What’s it like travelling around the world knowing that the instrument you’ve got with you is not just the tool that you use to make you music but also this incredibly valuable antique that can’t be replaced?

Yes, it’s exactly as you say: most of the time I try to remember that this is the tool that I need to work, whilst taking into consideration that it’s a very valuable and also a very old instrument that needs extremely special care. In terms of its safety, I keep it very close to me on planes and trains, and when I’m walking around it’s always on my back – in fact if I don’t have anything on my back now I feel I’m missing something! But I try not to think that I have the equivalent of an Leonardo da Vinci painting strapped to me, otherwise I wouldn’t be able to move! My philosophy is that if something happens to it, it’s already a very well-recorded instrument – everybody knows how it is, what it is, how it looks - but of course I’m always very careful with things like humidity and temperature. I check in with it each day to see how it’s doing: that can involve cleaning the instrument, examining the wood, making sure that nothing’s opening up in terms of the glue that holds the wood together…kind of an every-day health-check, really!

The name of Carl Friedrich Abel seems to recur in the story of Bach’s writing for the gamba. Is there any evidence that any of these works were written specifically for him (as other composers would subsequently do with particular instrumentalists)?

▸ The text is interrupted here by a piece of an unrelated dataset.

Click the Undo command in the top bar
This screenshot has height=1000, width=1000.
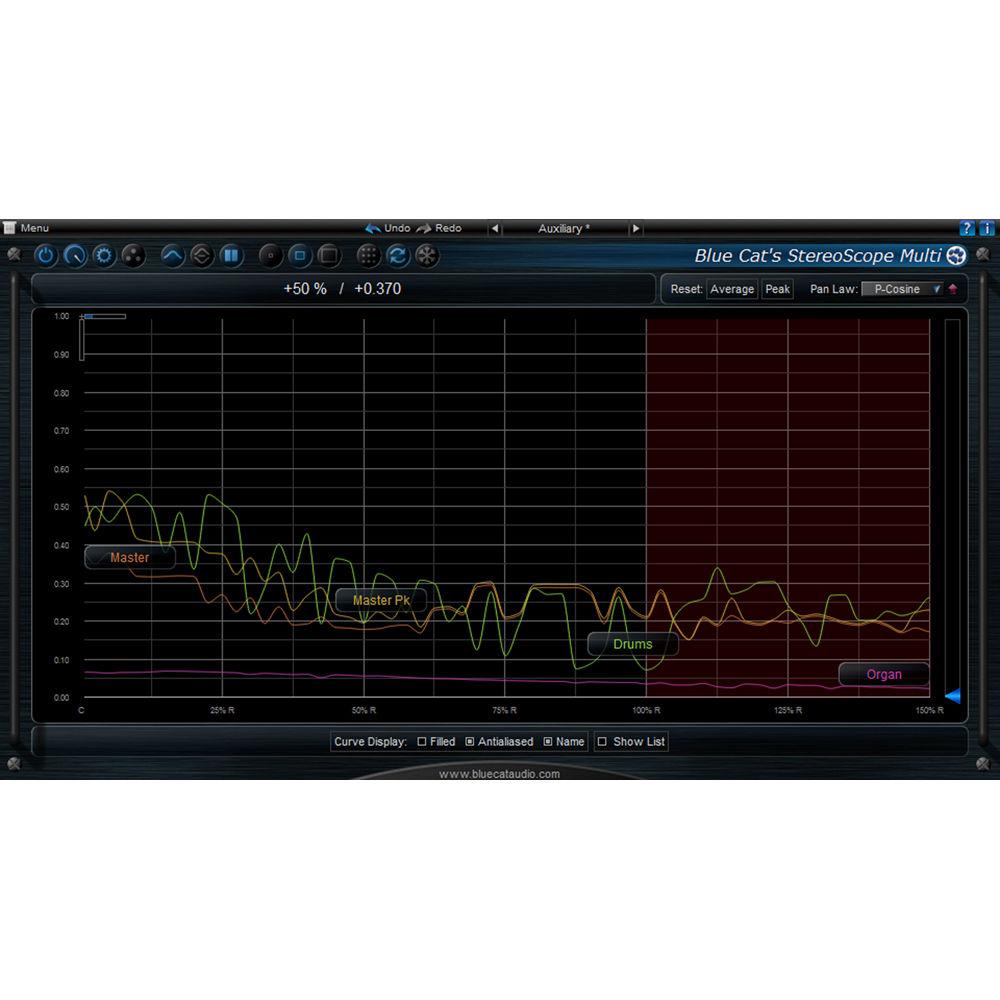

We don’t know exactly, but we do know that the First Sonata (BWV 1029) was initially written for two flutes and continuo, and then it seems that Bach wrote quickly an arrangement for viola da gamba and harpsichord (possibly for this Abel fellow and himself to play in a concert). What we have is two separate parts, not even a score, so it definitely feels like these were prepared for performance. This is the only sonata for which we have a manuscript in Bach’s hand; for the others there are only manuscripts by his student Christian Friedrich Penzel, which are clearly for viola da gamba.

I always start from the assumption that transcription was actually something very common at the time: you’d play the pieces with whichever instrument(s) you had in front of you, or within the orchestra or town that you were visiting. Perhaps some musician friends visited, and you made a new arrangement for them to play together…and all of this was OK. Today we are very careful, and I include myself in that: I consider these pieces holy works, and I want to see every version, every annotation, but still I think it’s legitimate to play them on any instrument, because that’s how it used to be.

How much work did you have to do to make these works performable on the viola?

If you look just at the notes, they can be played almost exactly as they are: you might have to change a total of four or five notes across all three sonatas. So that's how I started out, but I couldn’t help being inspired by actual viola da gamba playing and the da gamba sound: somehow in the medium register (which is the G string for the viola, so that’s getting close to the low register), the da gamba sounds more brilliant and slightly more nasal than a modern viola. So I took it upon myself to make my own arrangements - not only to solve those five notes I was talking about, but also to take certain lines up an octave so it sounded closer to the brilliance and the special sound of the viola da gamba. Again you can see that that was also the practice of the time: in the original version of the first sonata for two flutes and continuo, the notes are the same as in the viola da gamba version but at different octaves. When you talk to harpsichord-players like Masato Suzuki or anybody who does a lot of cantatas or Passions, they will tell you that playing things up an octave was also a type of habit during this period: musicians instinctively knew when to do it depending on the hall or maybe on the instruments at their disposal, so I also took a little bit of liberty by considering that this liberty was also being taken in Bach's time!

You’ve played quite a lot of Bach on this instrument before – do you find it suits his music particularly well?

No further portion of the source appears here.